In Viimeinen Atlantis, the striving of a lone survivor subverts the thread of a common tale, the story of the ascendant outcast. Like many of my culture, I'm fascinated by the reiterations of this story. We are a generation raised in the pop cult of the omega, the lone wolf, the anti-hero, the rebel who lives outside the system. If we fashion ourselves in this image, the apocalypse is our paradise and our proofing.
But this vision of the omega is largely a pop culture myth. Look to nature for real examples of omegas. They just can’t get along socially, missing the program. Real lone wolves die young, hungry, parasite ridden, alone. And they don’t get laid like Jason Bourne, or whoever is the figurehead for the archetype these days. This does not make for a captivating, read lucrative, cinematic experience.
An old friend of mine observed that the healing experience of reintegration with the collective as an individual on one's individual terms, that is, the generation of a new society with former omegas as alphas forms the crux of the cult of the omega. His distillation catches the heart of the cultural phenomenon, I think, if not my favored interpretation of it.

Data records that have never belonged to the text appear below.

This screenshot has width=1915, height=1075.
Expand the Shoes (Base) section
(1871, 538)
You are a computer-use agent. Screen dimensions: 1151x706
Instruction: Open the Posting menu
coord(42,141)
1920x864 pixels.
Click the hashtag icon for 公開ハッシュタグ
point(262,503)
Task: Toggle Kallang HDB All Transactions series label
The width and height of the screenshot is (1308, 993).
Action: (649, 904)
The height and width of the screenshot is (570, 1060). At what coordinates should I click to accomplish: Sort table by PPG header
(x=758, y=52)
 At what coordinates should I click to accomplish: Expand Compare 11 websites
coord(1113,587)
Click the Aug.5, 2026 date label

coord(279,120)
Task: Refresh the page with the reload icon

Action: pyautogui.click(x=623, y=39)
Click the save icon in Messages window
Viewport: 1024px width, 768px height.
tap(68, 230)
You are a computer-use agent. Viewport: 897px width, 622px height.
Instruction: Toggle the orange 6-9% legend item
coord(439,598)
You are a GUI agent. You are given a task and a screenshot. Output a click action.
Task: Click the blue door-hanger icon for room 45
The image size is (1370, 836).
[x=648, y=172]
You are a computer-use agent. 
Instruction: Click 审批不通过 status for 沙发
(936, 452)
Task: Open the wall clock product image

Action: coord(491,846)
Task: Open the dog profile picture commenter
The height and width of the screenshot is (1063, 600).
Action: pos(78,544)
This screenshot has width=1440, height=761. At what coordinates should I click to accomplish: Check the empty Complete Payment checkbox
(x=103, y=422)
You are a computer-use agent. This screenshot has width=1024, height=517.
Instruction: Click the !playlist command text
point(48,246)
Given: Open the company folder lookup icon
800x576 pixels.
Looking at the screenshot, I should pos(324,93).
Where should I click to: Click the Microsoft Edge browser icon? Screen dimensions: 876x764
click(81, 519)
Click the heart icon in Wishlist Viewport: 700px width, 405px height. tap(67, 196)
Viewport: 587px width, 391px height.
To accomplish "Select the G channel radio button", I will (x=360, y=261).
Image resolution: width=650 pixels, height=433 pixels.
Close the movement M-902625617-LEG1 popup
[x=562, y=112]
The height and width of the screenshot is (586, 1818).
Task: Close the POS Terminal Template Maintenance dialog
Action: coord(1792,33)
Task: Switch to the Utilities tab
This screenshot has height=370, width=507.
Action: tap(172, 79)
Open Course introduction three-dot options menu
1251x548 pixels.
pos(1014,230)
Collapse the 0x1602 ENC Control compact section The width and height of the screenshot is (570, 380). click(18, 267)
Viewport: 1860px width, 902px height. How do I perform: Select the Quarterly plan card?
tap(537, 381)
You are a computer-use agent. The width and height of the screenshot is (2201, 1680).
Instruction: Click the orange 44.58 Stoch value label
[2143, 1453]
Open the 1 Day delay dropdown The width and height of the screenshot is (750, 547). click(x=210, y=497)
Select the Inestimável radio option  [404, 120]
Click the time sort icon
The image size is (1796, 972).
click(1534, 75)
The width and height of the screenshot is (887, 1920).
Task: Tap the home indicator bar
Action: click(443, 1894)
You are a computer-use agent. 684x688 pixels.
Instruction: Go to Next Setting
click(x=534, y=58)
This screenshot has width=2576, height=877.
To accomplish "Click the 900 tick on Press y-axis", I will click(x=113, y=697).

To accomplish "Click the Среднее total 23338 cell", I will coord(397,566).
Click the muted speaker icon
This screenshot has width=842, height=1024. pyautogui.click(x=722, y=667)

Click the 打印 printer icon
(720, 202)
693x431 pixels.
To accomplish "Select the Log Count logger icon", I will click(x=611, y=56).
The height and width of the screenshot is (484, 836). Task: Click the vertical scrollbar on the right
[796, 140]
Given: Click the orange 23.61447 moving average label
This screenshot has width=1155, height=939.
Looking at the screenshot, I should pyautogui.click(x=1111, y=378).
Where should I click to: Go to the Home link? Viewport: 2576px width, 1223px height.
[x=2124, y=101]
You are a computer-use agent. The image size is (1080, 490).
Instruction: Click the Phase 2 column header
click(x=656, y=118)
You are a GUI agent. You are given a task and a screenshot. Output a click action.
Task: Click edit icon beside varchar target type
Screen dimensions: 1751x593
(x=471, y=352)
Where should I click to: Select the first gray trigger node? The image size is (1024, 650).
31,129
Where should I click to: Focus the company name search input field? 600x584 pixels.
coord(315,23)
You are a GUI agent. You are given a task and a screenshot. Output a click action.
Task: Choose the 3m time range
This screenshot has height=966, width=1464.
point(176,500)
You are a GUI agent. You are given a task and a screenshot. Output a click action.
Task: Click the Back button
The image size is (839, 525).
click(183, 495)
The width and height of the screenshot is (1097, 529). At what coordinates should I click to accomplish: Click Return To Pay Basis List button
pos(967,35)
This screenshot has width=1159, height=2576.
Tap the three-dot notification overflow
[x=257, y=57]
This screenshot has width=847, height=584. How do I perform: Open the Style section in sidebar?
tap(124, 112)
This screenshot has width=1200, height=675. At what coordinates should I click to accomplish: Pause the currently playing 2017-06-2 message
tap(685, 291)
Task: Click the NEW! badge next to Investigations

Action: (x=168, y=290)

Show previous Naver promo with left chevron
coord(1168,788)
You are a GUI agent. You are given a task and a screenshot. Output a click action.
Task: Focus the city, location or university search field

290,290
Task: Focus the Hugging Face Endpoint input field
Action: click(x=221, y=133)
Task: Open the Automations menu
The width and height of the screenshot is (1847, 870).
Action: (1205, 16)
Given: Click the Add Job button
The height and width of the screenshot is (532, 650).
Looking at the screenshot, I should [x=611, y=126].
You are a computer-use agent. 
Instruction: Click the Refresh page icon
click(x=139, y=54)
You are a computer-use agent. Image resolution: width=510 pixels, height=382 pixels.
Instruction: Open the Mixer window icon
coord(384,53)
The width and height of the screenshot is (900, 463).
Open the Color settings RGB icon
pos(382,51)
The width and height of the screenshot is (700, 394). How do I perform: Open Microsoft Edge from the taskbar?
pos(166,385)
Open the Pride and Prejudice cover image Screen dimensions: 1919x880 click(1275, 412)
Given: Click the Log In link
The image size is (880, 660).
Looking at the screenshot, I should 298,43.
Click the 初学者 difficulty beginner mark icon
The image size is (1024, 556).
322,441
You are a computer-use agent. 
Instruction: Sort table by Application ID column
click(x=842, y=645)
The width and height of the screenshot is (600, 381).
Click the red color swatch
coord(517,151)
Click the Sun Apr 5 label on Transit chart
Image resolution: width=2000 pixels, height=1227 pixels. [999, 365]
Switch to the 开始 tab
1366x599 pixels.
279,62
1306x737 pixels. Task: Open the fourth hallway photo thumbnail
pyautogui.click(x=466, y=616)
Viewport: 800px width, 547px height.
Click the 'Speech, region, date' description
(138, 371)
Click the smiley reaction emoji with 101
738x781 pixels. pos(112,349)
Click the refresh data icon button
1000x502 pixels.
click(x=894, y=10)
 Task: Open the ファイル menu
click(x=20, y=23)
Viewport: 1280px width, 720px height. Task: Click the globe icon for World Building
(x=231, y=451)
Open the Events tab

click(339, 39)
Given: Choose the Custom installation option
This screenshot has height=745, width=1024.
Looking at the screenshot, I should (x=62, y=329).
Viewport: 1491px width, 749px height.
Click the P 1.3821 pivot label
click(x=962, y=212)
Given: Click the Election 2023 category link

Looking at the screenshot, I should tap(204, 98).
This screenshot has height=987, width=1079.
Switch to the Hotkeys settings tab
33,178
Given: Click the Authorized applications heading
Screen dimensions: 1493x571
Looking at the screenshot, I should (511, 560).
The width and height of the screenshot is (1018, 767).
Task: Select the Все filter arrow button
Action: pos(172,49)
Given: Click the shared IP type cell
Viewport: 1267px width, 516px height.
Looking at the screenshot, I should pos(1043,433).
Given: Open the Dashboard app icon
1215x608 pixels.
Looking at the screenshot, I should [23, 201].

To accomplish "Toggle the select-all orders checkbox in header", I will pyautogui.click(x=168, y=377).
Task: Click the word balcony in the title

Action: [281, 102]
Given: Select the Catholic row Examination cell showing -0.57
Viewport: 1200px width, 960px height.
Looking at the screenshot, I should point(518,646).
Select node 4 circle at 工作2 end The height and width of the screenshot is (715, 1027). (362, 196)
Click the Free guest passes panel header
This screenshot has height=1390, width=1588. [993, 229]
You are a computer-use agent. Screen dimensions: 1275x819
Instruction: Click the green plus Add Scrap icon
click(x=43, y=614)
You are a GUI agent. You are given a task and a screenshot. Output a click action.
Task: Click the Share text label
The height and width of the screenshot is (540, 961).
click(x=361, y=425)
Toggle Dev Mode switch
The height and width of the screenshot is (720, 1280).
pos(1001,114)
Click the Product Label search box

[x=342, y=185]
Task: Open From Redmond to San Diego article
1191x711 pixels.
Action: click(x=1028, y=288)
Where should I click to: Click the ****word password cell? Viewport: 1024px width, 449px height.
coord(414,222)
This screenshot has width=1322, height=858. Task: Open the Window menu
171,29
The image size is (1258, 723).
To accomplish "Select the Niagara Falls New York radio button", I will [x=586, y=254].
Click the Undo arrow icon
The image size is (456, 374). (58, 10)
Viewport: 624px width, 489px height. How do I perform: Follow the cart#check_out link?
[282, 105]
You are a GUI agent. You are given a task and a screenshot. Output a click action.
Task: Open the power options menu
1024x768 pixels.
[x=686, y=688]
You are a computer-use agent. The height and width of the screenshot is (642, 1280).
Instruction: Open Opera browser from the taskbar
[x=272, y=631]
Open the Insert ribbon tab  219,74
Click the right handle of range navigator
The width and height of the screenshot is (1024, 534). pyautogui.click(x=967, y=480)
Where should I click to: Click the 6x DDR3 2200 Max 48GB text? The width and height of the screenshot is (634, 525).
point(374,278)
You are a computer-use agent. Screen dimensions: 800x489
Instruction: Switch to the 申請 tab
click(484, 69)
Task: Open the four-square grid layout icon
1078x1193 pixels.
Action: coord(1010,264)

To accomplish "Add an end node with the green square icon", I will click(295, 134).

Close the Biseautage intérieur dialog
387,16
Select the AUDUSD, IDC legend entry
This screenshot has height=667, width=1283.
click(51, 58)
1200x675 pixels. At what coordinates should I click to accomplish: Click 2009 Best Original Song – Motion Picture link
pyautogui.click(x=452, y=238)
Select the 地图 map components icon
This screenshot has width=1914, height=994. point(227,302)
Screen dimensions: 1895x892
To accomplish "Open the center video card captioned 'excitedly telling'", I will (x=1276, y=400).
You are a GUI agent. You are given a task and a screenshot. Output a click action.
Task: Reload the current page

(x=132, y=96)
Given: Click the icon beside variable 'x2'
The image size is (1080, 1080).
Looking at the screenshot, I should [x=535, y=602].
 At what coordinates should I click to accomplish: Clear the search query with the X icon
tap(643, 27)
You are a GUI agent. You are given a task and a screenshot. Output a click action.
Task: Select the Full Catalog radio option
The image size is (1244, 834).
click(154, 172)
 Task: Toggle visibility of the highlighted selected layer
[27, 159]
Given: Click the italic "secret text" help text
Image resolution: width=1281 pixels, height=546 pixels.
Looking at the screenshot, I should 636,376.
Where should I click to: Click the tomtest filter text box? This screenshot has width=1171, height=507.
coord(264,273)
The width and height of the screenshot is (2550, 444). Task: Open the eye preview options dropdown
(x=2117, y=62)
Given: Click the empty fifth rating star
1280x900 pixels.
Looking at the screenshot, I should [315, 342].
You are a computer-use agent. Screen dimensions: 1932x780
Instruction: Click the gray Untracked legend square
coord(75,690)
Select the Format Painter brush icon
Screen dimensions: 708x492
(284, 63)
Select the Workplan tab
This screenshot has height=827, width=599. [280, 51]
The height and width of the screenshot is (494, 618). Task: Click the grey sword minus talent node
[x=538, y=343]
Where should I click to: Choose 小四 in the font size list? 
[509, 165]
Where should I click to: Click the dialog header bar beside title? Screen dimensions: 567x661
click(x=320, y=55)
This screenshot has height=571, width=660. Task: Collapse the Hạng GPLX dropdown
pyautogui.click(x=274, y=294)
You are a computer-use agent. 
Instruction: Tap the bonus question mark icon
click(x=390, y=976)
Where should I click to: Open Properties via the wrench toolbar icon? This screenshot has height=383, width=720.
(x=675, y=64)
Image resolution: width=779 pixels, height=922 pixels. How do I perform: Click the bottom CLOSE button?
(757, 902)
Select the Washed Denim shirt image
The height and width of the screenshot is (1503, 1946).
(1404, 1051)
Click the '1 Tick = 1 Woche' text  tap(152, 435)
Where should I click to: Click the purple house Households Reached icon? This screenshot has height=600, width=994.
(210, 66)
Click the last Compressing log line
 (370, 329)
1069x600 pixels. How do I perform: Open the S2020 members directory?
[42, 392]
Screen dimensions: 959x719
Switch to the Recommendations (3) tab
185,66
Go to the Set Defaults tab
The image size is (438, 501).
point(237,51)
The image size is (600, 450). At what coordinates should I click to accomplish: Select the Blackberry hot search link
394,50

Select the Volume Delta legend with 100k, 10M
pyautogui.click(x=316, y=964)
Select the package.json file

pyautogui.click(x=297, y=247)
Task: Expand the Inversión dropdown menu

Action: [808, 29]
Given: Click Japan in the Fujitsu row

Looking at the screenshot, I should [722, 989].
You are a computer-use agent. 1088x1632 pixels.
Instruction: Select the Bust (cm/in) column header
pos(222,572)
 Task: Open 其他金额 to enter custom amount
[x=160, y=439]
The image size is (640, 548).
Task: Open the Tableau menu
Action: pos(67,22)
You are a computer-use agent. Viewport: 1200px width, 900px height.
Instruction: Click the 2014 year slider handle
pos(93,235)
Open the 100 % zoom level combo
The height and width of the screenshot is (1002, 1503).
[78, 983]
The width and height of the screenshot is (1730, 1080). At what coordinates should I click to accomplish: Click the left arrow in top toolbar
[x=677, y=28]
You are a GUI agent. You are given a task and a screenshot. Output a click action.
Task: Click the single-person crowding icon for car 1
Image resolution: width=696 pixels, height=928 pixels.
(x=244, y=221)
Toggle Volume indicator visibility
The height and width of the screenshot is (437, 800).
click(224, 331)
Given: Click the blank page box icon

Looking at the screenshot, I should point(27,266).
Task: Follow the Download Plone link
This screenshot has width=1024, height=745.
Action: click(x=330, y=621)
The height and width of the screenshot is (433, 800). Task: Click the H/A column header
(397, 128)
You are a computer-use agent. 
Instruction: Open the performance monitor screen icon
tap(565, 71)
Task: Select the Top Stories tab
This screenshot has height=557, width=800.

His observation isn't new. After Ragnarök, the world emerges fresh and clean from the ocean, and in the gently waving grass lays the golden tafl board yet. The old gods have been bested, but the young, the outsiders, the marginalized, the omegas sit down at the board and make the next move.
The twin concepts of the apocalypse and the omega have been around for a long time, but perhaps now they are experiencing a moment of particular cultural salience, at least amongst American 20 and 30 somethings. At what other time has the idea been on so many screens, in so many pages, encoded even in public park planning?